### Records supplied
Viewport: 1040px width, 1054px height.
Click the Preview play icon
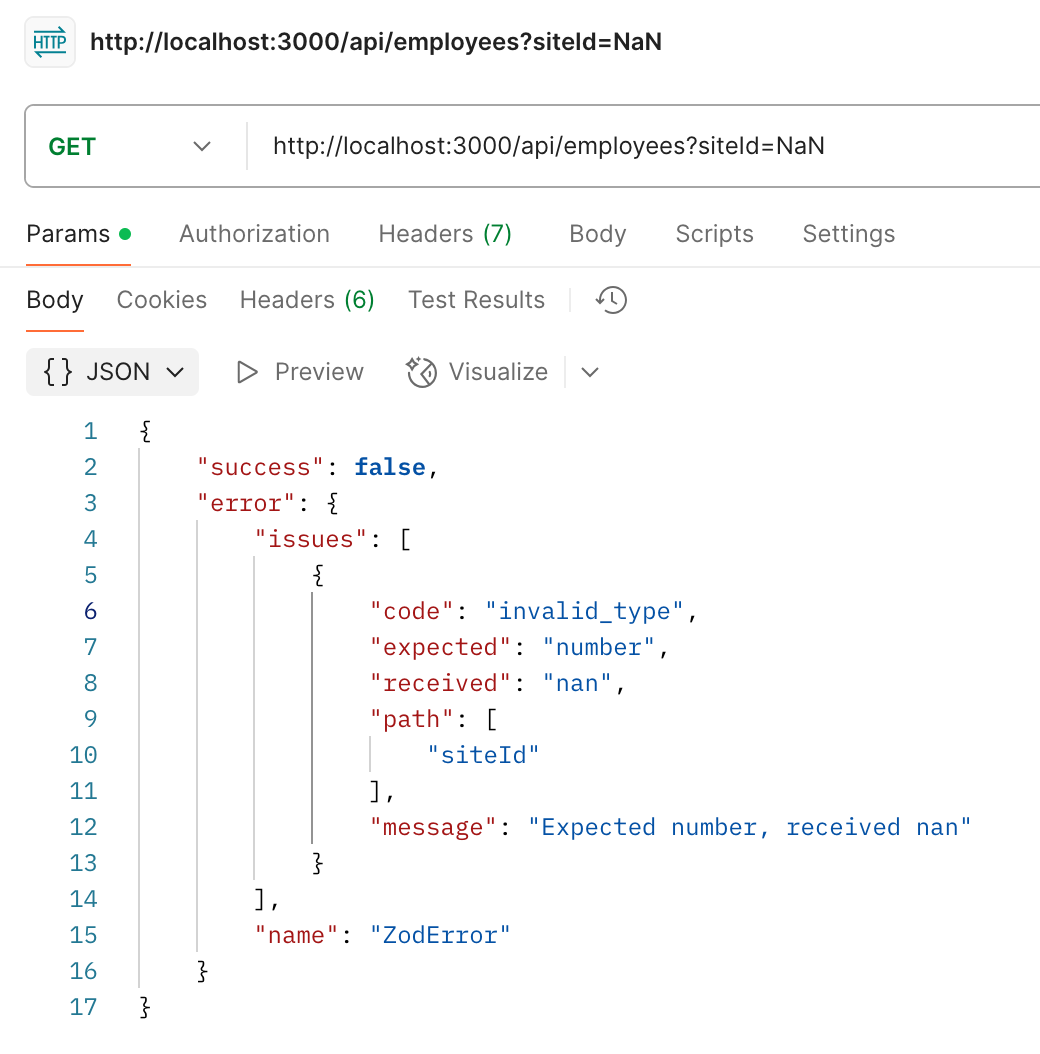point(247,372)
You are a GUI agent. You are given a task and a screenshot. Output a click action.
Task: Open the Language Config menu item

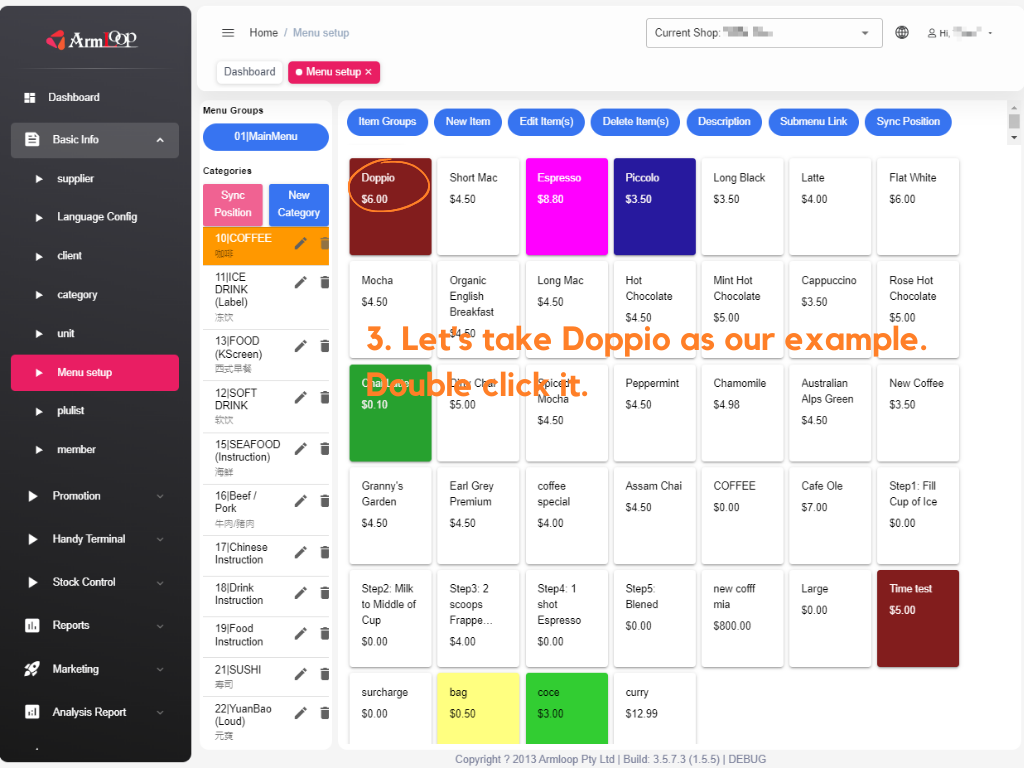(96, 217)
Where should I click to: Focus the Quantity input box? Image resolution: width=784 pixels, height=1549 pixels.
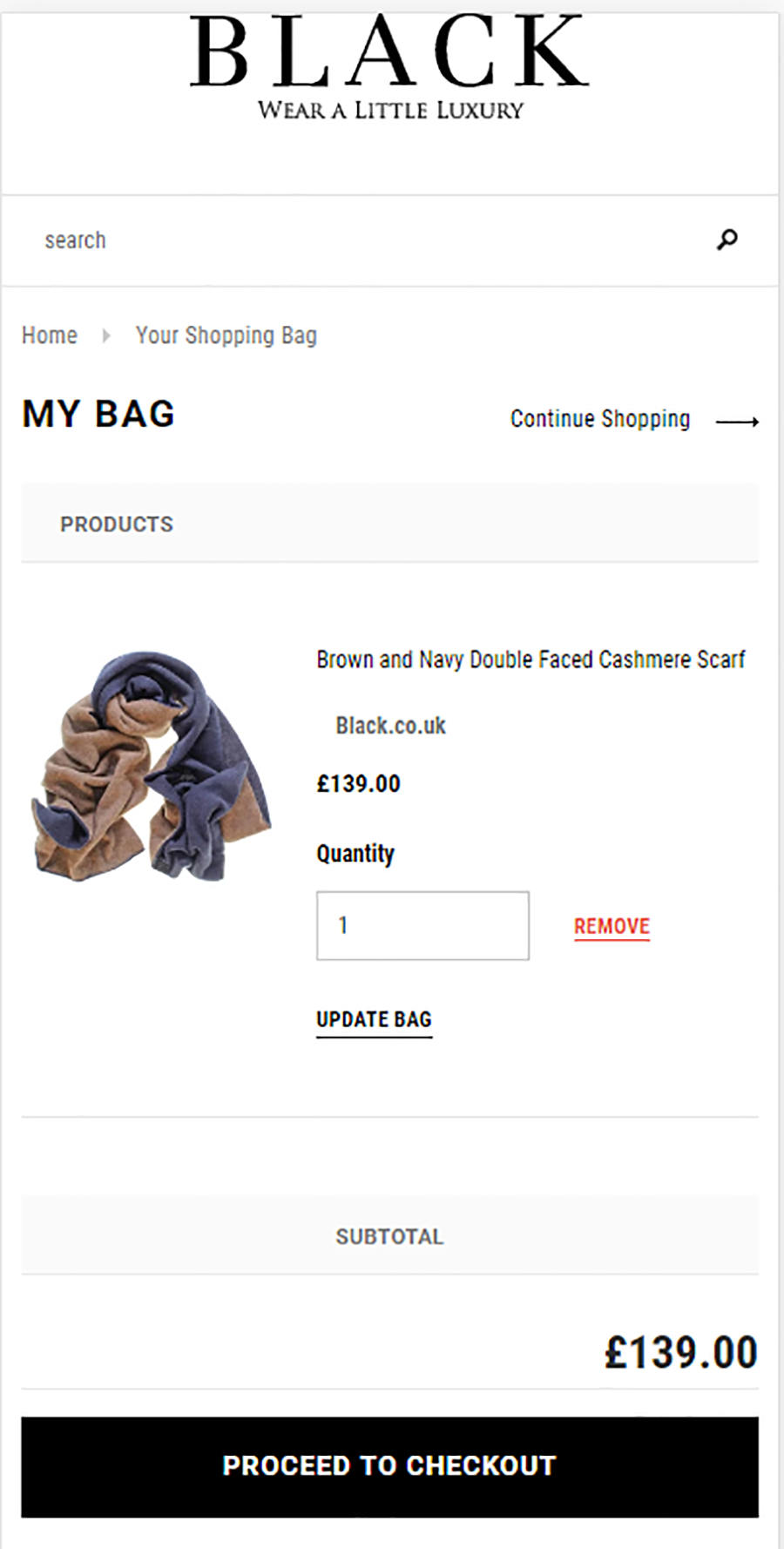tap(422, 925)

### Task directions
Could you return every line of the records above verbatim, omitting the pictures?

### Exercise answer
Viewport: 1040px width, 1054px height.
Click the Preview play icon
point(247,372)
You are a GUI agent. You are given a task and a screenshot. Output a click action.
Task: Open the Language Config menu item

(96, 217)
Where should I click to: Focus the Quantity input box? Image resolution: width=784 pixels, height=1549 pixels.
tap(422, 925)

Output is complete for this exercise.